(Dataset entries)
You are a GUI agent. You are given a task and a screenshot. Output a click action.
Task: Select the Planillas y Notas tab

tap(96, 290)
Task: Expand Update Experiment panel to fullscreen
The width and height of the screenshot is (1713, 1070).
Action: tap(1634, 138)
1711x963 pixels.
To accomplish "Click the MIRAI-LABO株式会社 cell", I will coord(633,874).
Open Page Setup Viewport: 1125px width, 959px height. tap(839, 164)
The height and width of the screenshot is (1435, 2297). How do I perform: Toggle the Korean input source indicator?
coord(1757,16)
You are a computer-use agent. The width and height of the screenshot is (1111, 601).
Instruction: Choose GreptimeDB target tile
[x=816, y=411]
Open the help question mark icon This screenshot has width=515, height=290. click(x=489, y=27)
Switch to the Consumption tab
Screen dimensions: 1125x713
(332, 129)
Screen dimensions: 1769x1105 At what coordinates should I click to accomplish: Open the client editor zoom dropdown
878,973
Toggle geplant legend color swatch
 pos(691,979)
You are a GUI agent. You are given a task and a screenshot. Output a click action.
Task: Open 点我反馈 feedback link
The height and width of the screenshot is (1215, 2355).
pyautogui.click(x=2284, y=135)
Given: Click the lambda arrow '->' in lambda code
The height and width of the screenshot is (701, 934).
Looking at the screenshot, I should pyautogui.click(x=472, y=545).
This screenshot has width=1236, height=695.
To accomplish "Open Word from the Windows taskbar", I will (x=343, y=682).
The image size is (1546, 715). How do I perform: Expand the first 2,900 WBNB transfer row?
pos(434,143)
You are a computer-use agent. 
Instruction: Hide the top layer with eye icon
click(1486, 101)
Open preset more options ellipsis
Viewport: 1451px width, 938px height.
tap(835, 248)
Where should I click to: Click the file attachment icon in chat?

**What is required**. An exact transcription of all the records is required.

**Expected output**.
You are a GUI agent. You are given a task and a screenshot. Output a click action.
Task: Select the Planillas y Notas tab

tap(96, 290)
Task: Expand Update Experiment panel to fullscreen
The width and height of the screenshot is (1713, 1070).
Action: tap(1634, 138)
1711x963 pixels.
To accomplish "Click the MIRAI-LABO株式会社 cell", I will coord(633,874).
Open Page Setup Viewport: 1125px width, 959px height. tap(839, 164)
The height and width of the screenshot is (1435, 2297). How do I perform: Toggle the Korean input source indicator?
coord(1757,16)
You are a computer-use agent. The width and height of the screenshot is (1111, 601).
Instruction: Choose GreptimeDB target tile
[x=816, y=411]
Open the help question mark icon This screenshot has width=515, height=290. click(x=489, y=27)
Switch to the Consumption tab
Screen dimensions: 1125x713
(332, 129)
Screen dimensions: 1769x1105 At what coordinates should I click to accomplish: Open the client editor zoom dropdown
878,973
Toggle geplant legend color swatch
 pos(691,979)
You are a GUI agent. You are given a task and a screenshot. Output a click action.
Task: Open 点我反馈 feedback link
The height and width of the screenshot is (1215, 2355).
pyautogui.click(x=2284, y=135)
Given: Click the lambda arrow '->' in lambda code
The height and width of the screenshot is (701, 934).
Looking at the screenshot, I should pyautogui.click(x=472, y=545).
This screenshot has width=1236, height=695.
To accomplish "Open Word from the Windows taskbar", I will (x=343, y=682).
The image size is (1546, 715). How do I perform: Expand the first 2,900 WBNB transfer row?
pos(434,143)
You are a computer-use agent. 
Instruction: Hide the top layer with eye icon
click(1486, 101)
Open preset more options ellipsis
Viewport: 1451px width, 938px height.
tap(835, 248)
Where should I click to: Click the file attachment icon in chat?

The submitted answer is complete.